## Task statement
The reply is to be the lines from the one with "Souhlasím (267, 2557)" through the last line of the records below, each retyped exactly, with pictures left out.

──────── Exercise input

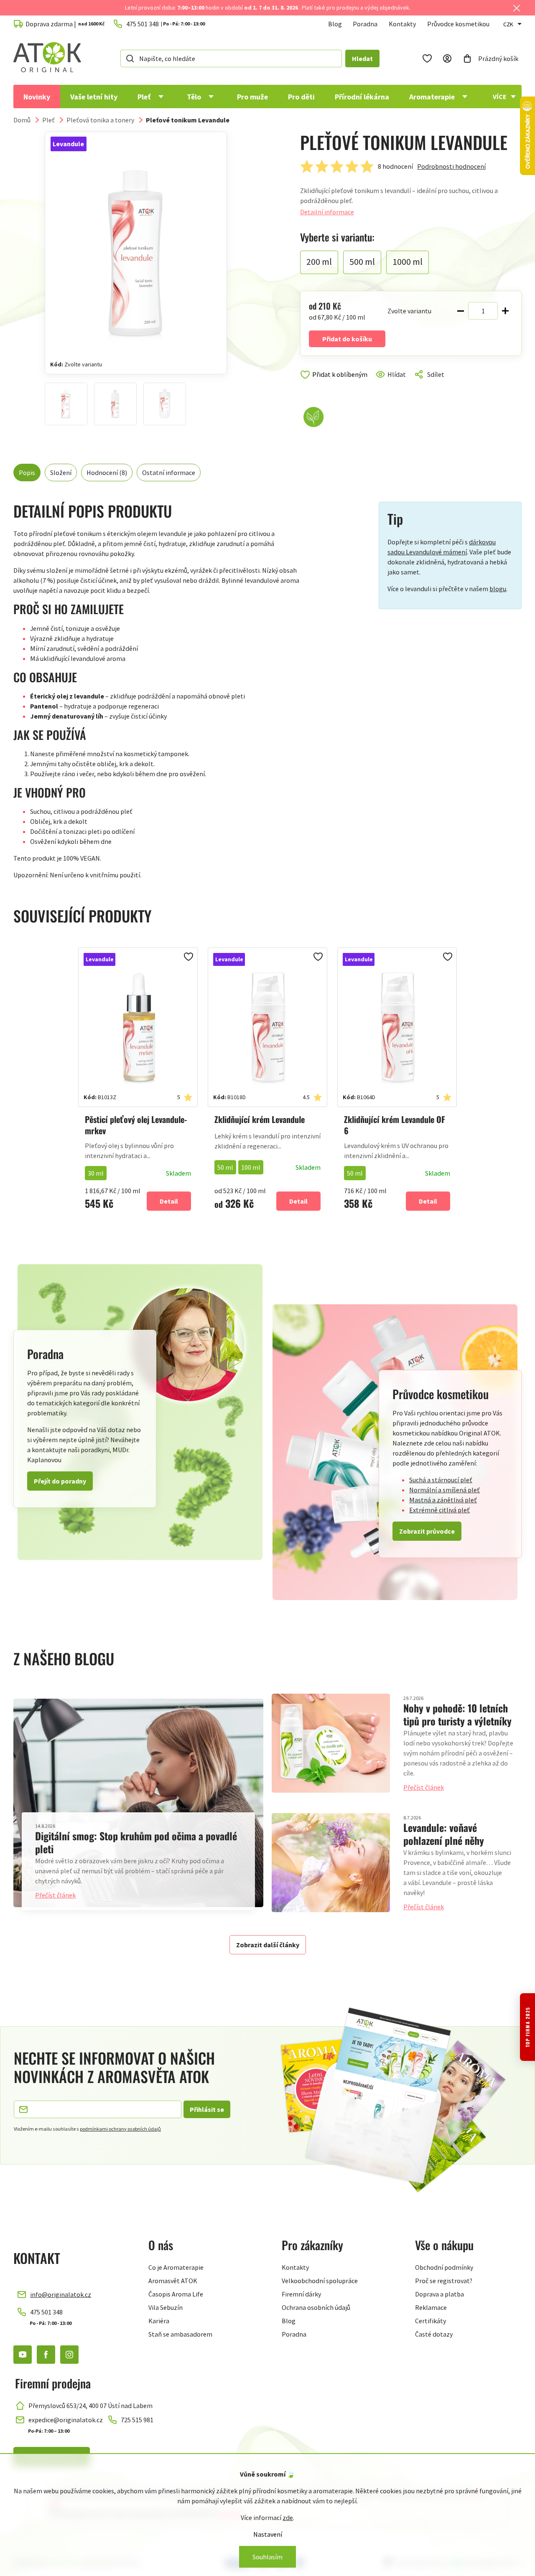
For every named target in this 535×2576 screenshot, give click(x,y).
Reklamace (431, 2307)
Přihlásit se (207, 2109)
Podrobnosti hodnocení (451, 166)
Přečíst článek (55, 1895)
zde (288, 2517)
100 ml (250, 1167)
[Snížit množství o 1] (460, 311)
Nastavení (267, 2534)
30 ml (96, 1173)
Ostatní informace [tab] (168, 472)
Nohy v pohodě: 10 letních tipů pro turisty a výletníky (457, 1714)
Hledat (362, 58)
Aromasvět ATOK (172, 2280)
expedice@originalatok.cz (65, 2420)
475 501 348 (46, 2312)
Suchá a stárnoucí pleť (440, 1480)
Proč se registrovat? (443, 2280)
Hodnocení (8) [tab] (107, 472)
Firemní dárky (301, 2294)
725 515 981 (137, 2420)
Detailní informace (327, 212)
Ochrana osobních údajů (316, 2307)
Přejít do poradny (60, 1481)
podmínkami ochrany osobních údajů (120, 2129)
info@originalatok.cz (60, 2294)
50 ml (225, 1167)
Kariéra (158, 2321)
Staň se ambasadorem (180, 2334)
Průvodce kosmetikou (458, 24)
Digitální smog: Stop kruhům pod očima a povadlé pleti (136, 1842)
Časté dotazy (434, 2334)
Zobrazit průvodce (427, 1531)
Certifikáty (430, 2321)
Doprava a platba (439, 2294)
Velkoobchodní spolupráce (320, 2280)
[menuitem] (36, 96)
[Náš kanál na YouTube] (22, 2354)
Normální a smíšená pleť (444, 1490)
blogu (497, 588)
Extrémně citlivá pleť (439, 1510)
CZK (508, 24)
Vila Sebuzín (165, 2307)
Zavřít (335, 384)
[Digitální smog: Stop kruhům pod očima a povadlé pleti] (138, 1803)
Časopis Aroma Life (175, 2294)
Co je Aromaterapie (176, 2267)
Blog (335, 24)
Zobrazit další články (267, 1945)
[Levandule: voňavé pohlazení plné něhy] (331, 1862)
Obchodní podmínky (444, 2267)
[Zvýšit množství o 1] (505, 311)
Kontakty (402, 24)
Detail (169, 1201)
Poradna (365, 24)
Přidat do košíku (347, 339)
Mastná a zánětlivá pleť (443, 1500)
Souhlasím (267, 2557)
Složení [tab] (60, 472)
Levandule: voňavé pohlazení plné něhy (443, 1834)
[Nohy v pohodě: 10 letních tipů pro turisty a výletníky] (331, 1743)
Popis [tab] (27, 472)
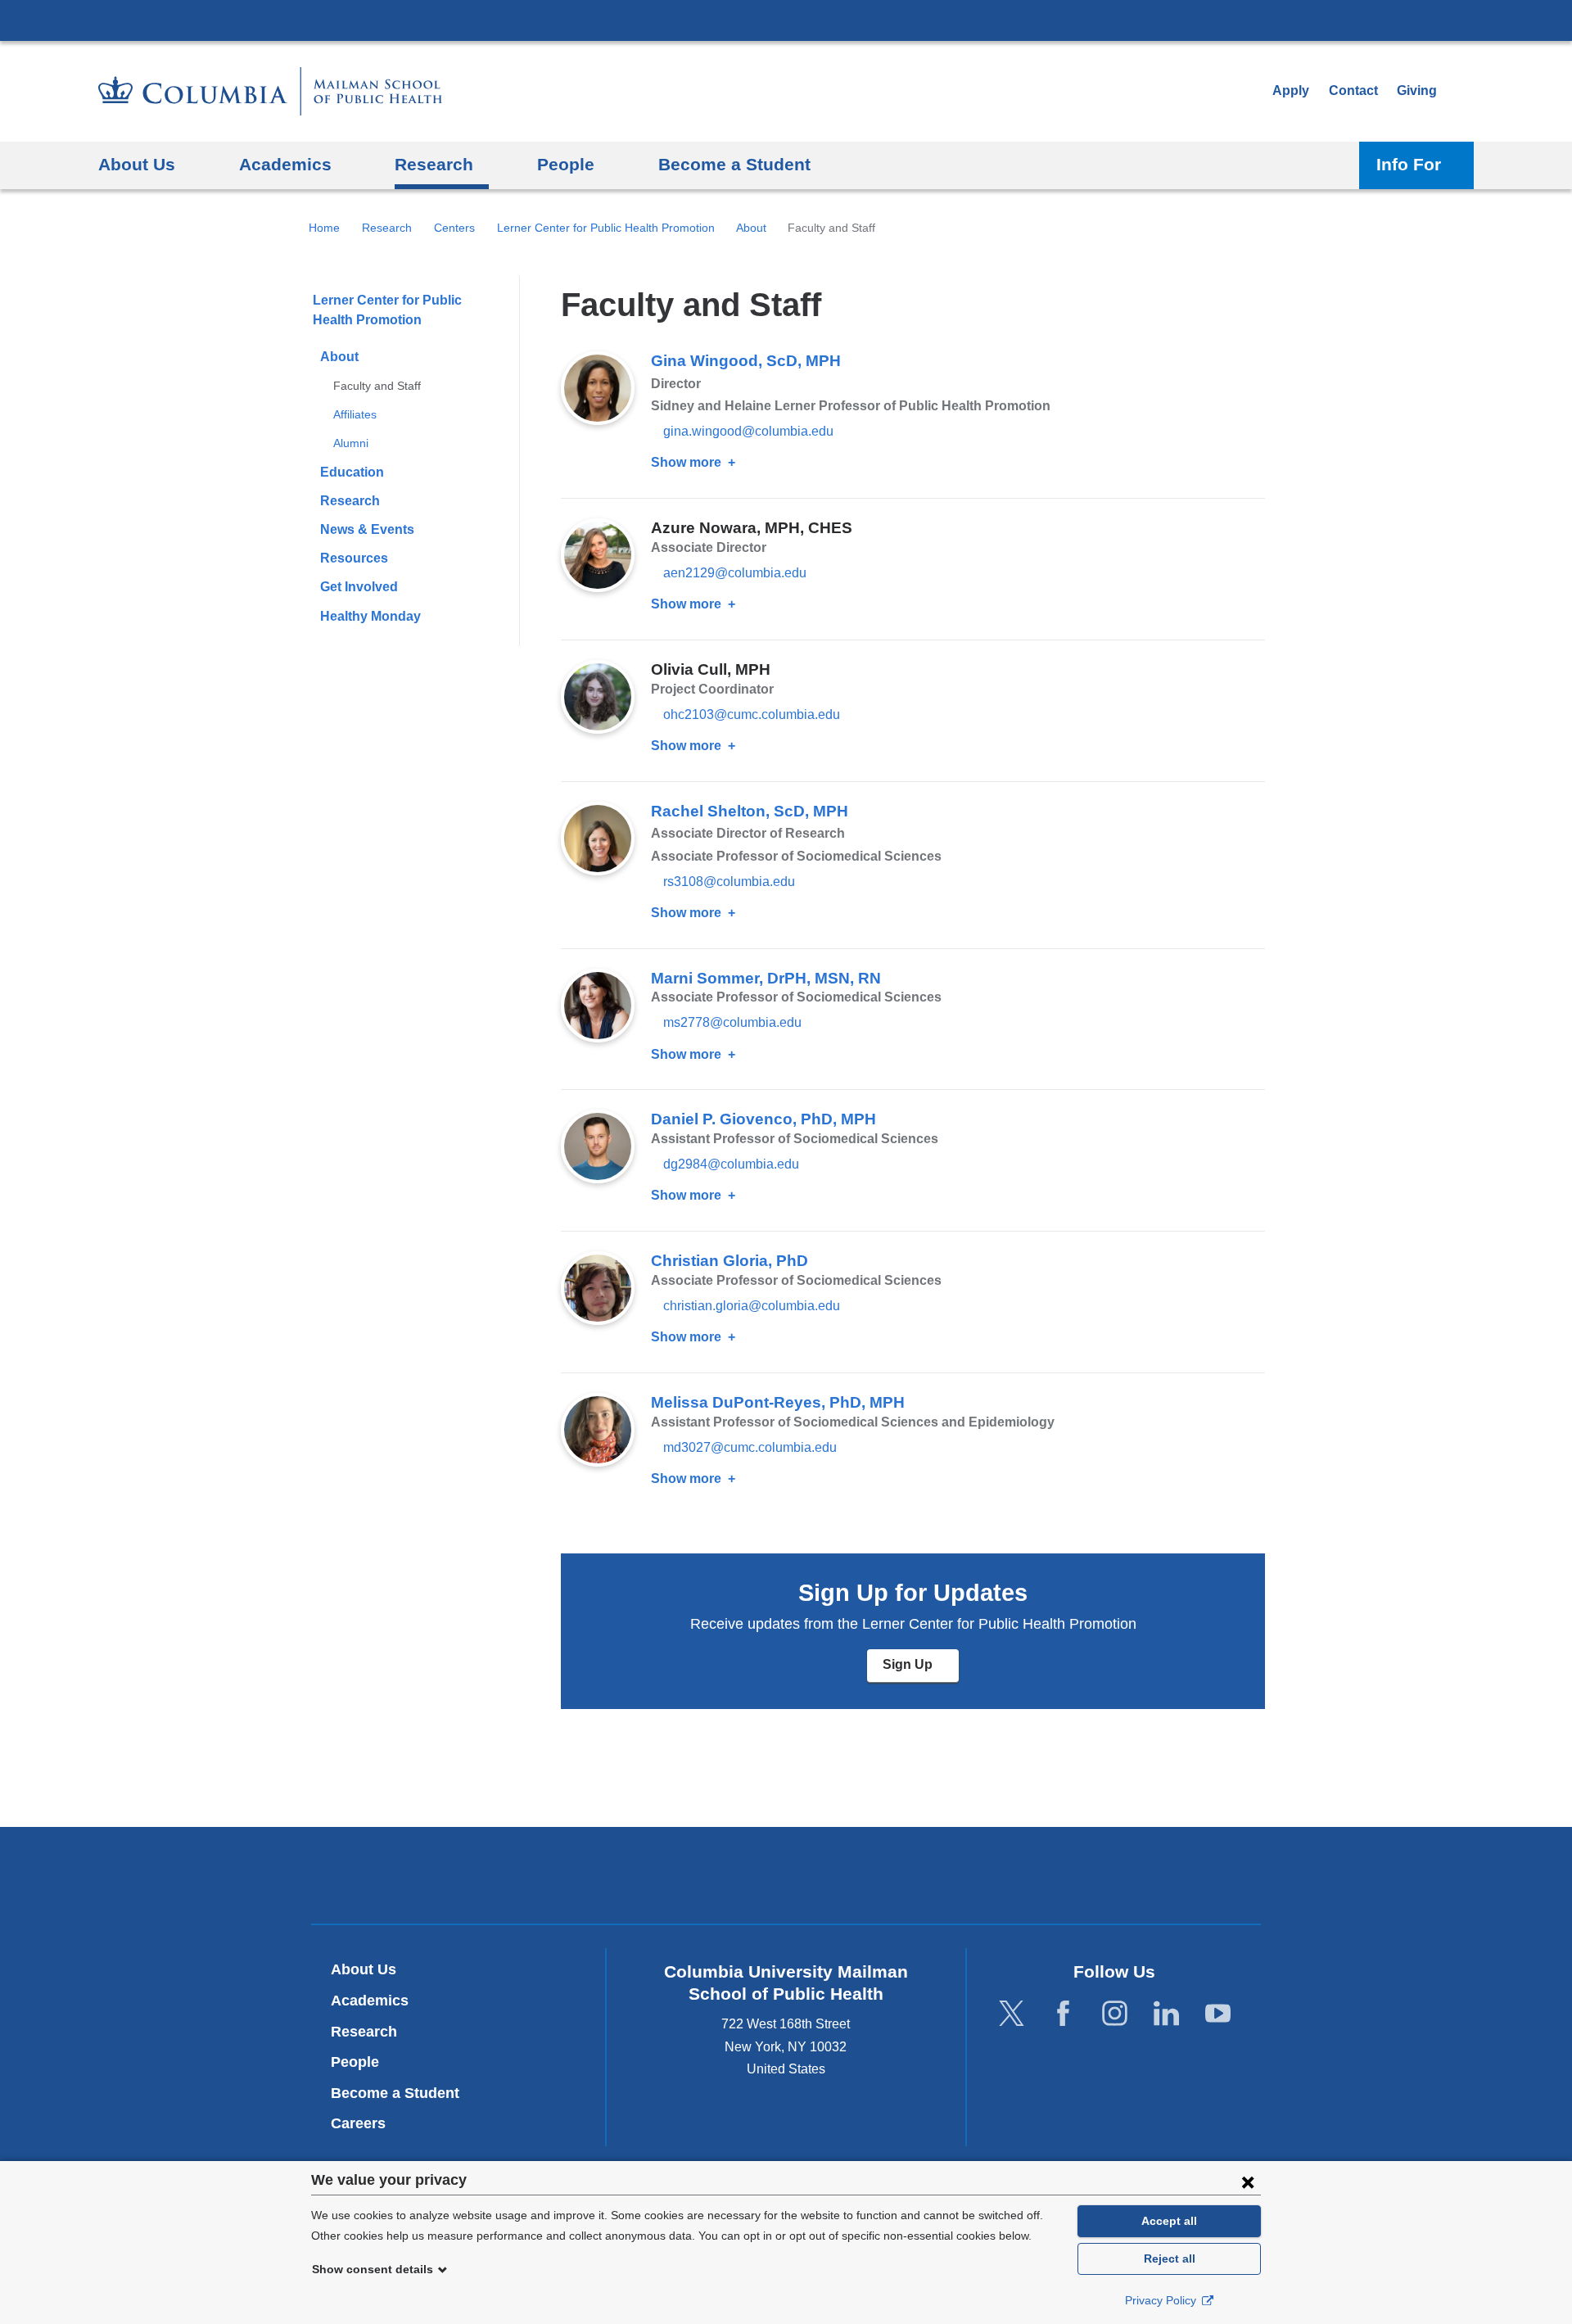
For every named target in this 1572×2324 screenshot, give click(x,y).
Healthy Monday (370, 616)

────────────────

## Reply to the exercise
Souhlasím (267, 2557)
Složení [tab] (60, 472)
Levandule: voňavé pohlazení plné něhy (443, 1834)
[Nohy v pohodě: 10 letních tipů pro turisty a výletníky] (331, 1743)
Popis [tab] (27, 472)
For every named target in this 1572×2324 screenshot, give click(x,y).
Healthy Monday (370, 616)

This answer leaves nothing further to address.